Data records
◇ ◇ ◇ ◇

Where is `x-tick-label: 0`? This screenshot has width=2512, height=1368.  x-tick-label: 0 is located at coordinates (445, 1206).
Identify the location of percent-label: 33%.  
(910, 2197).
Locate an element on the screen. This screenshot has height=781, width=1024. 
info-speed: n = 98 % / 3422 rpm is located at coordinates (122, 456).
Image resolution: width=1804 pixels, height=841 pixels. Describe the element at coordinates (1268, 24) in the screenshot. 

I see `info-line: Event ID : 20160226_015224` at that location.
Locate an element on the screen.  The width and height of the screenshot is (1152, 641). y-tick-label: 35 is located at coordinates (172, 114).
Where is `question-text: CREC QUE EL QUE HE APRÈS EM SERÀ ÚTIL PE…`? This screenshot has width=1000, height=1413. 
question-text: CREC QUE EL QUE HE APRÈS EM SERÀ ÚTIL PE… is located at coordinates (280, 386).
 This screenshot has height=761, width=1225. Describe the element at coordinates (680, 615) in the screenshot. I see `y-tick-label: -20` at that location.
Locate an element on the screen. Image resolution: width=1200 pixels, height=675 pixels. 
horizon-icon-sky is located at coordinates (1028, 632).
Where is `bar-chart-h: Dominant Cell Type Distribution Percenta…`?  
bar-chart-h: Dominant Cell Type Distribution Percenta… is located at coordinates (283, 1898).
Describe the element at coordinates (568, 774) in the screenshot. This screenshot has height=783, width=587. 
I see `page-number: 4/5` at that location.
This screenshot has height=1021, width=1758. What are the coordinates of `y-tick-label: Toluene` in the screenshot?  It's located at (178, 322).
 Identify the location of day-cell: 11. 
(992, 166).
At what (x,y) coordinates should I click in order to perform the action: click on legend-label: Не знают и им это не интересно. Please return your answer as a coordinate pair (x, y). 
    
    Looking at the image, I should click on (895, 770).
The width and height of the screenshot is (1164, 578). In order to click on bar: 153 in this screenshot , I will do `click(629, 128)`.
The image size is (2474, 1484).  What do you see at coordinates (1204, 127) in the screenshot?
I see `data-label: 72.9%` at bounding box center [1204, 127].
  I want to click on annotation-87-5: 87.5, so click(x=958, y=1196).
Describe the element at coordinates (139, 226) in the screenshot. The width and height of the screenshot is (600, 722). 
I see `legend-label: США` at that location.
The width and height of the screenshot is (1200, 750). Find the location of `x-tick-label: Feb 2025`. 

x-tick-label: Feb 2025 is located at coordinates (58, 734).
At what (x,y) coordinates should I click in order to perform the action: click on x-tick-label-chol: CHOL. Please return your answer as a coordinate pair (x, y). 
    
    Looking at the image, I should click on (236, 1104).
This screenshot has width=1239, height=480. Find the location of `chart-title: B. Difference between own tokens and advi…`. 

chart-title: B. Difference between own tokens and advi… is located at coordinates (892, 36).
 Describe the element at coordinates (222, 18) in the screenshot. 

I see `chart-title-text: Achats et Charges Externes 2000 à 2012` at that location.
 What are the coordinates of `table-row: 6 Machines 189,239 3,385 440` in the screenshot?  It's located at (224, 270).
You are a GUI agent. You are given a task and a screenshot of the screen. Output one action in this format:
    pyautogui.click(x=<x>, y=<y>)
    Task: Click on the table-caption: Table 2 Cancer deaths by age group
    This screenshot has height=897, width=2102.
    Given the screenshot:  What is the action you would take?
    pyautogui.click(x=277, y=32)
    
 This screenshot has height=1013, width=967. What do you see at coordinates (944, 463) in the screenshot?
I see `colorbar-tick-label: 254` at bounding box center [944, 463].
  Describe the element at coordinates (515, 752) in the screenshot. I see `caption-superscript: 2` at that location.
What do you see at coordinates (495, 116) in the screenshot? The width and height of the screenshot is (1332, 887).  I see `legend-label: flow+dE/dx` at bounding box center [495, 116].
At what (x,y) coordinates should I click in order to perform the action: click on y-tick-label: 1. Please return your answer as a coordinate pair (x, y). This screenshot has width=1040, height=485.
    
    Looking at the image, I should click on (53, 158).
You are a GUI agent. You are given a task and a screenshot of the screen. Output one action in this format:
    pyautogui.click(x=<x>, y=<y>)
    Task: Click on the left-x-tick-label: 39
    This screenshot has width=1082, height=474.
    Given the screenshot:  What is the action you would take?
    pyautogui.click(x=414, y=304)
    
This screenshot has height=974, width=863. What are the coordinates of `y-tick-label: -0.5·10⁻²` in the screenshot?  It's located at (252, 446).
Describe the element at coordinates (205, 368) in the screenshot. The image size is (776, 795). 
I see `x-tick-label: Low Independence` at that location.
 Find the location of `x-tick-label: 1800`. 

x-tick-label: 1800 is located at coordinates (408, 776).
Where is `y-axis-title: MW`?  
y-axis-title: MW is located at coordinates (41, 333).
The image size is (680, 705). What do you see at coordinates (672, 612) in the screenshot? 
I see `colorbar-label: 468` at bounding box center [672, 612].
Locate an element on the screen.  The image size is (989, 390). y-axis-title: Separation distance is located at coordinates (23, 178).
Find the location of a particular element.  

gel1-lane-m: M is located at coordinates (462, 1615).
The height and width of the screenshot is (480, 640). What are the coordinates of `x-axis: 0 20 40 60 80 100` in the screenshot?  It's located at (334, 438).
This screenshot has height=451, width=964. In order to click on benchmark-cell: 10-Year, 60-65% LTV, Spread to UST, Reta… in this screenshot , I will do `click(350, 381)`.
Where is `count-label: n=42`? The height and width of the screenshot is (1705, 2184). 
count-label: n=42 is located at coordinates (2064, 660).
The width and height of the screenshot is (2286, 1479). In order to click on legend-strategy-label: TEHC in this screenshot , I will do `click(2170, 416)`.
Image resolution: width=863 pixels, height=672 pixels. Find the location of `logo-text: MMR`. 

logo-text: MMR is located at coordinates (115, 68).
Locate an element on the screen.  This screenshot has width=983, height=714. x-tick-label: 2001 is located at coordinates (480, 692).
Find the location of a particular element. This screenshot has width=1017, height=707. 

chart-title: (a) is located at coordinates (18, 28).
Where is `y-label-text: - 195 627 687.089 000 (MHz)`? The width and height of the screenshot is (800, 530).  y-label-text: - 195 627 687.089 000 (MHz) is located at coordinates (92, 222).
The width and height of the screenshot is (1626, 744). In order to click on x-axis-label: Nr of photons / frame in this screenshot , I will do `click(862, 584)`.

◇ ◇ ◇ ◇

__TASK__: Take the part that opens with the line containing "Identify the location of day-cell: 11." and closes with the line containing "The width and height of the screenshot is (1164, 578).". Switch "screenshot" to "screen capture" throughout it and write out only those lines, leaving everything else unchanged.

__PROBLEM SOLUTION__:
 Identify the location of day-cell: 11. 
(992, 166).
At what (x,y) coordinates should I click in order to perform the action: click on legend-label: Не знают и им это не интересно. Please return your answer as a coordinate pair (x, y). 
    
    Looking at the image, I should click on (895, 770).
The width and height of the screen capture is (1164, 578). In order to click on bar: 153 in this screen capture , I will do `click(629, 128)`.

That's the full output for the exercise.